* **Extrait du texte**:
◆ ◆ ◆ ◆
Voici de quelle manière on punit un homme qui en a tué un autre : Après avoir longtemps foulé aux pieds le criminel, on lui fait avaler, avec un entonnoir, du vinaigre passé sur un cadavre corrompu, et, lorsqu’il en est plein, on le frappe à coups de baston sur le ventre jusqu’à ce qu’il meure. Pour les larrons, ils sont seulement foulés aux pieds jusqu’à la mort ; et, quoyque ce supplice soit fort rigoureux, les Corésiens ne laissent pas que d’être fort enclins à dérober. Si quelqu’un non marié est trouvé couché avec une femme mariée, on le dépouille nu, en ne lui laissant qu’un petit caleçon. Après lui avoir frotté le visage de chaux, on luy passe une flèche à chaque oreille et on luy attache un petit tambour sur le dos, sur lequel on bat dans tous les carrefours pour le tourner en ridicule. Ce supplice finit par quarante à cinquante coups de baston donnés sur les fesses à nu pour les hommes, sur un caleçon pour les femmes. Les Corésiens sont d’une complexion fort amoureuse, et si jaloux qu’ils n’accordent qu’avec peine et rarement à leurs meilleurs amis la vue de leurs femmes et de leurs filles. Un homme marié trouvé couché avec la femme d’un autre est puni de mort, surtout parmi les personnes qui sont le plus en dignité ; il faut même que le père du criminel, s’il est en vie, ou son plus proche parent, remplisse l’office de bourreau. Le patient peut choisir de quelle mort il veut mourir : ordinairement les hommes demandent qu’on les perce à coups d’épée par derrière, et les femmes qu’on leur coupe la gorge. Ceux qui ne payent pas à point nommé ce qu’ils doivent au roy ou aux particuliers, sont frappés deux ou trois fois le mois sur les os des jambes, et cela continue jusqu’à ce qu’ils aient trouvé de quoi s’acquitter. S’ils meurent avant que d’avoir satisfait entièrement, leurs plus proches parents sont obligés de payer pour eux ou de souffrir les mêmes peines, si bien que le roy et les particuliers ne perdent jamais leur dû. Le plus léger supplice de ce pays-là est d’être battu sur les fesses nues ou sur le gras des jambes ; mais on ne le tient pas à honte, parce qu’il est fort ordinaire et qu’on y est souvent exposé pour avoir dit une parole mal à propos. Les gouverneurs particuliers, ainsi que les juges subalternes, ne peuvent condamner personne à mort sans le consentement du gouverneur de la province. Personne ne peut juger les criminels d’État que le roy n’en ait été instruit.
◆ ◆ ◆ ◆
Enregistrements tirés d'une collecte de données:

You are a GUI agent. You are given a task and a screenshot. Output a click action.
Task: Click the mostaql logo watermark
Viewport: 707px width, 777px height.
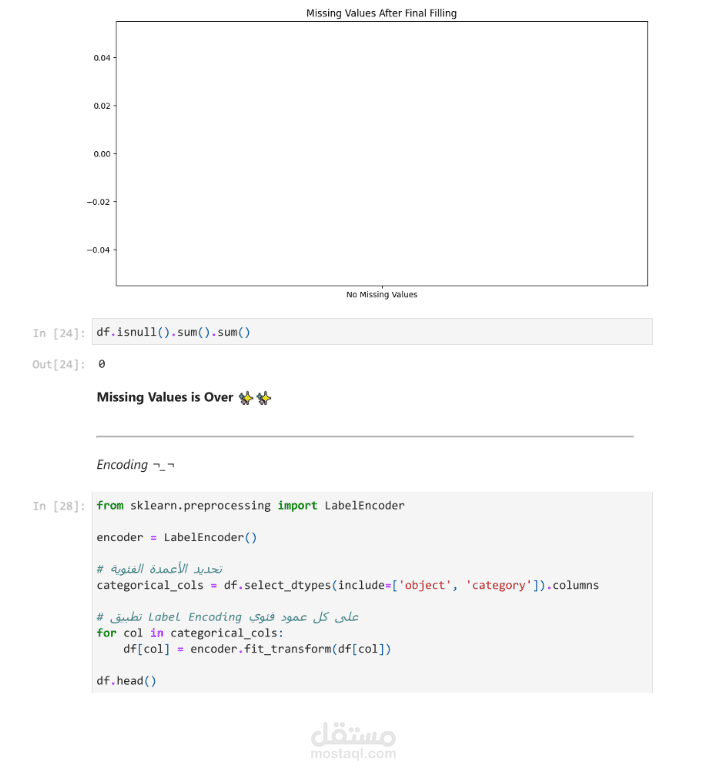353,735
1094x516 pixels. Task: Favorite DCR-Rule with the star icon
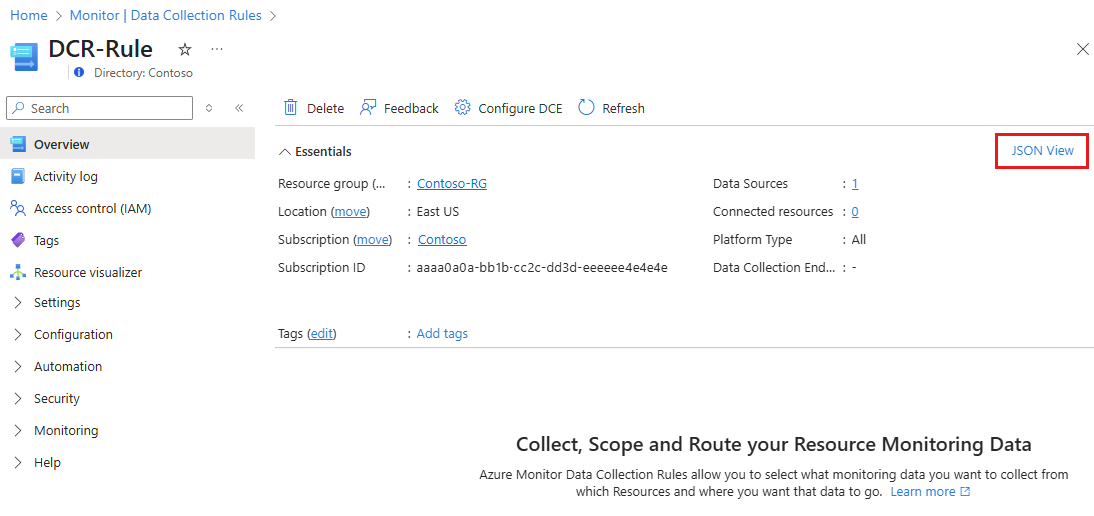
◆ ◆ ◆ ◆
* **Consigne**:
Répondez aux questions suivantes d'après le texte sur les châtiments chez les Corésiens.
(a) Avec quel instrument fait-on avaler le vinaigre à celui qui a tué un homme ?
(b) Combien de coups de bâton terminent le supplice de la personne non mariée trouvée couchée avec une femme mariée ?
(c) À quelle fréquence frappe-t-on ceux qui ne payent pas à temps ce qu'ils doivent ?

* **Réponse attendue**:
(a) Avec un entonnoir.
(b) Quarante à cinquante coups de bâton.
(c) Deux ou trois fois par mois, sur les os des jambes.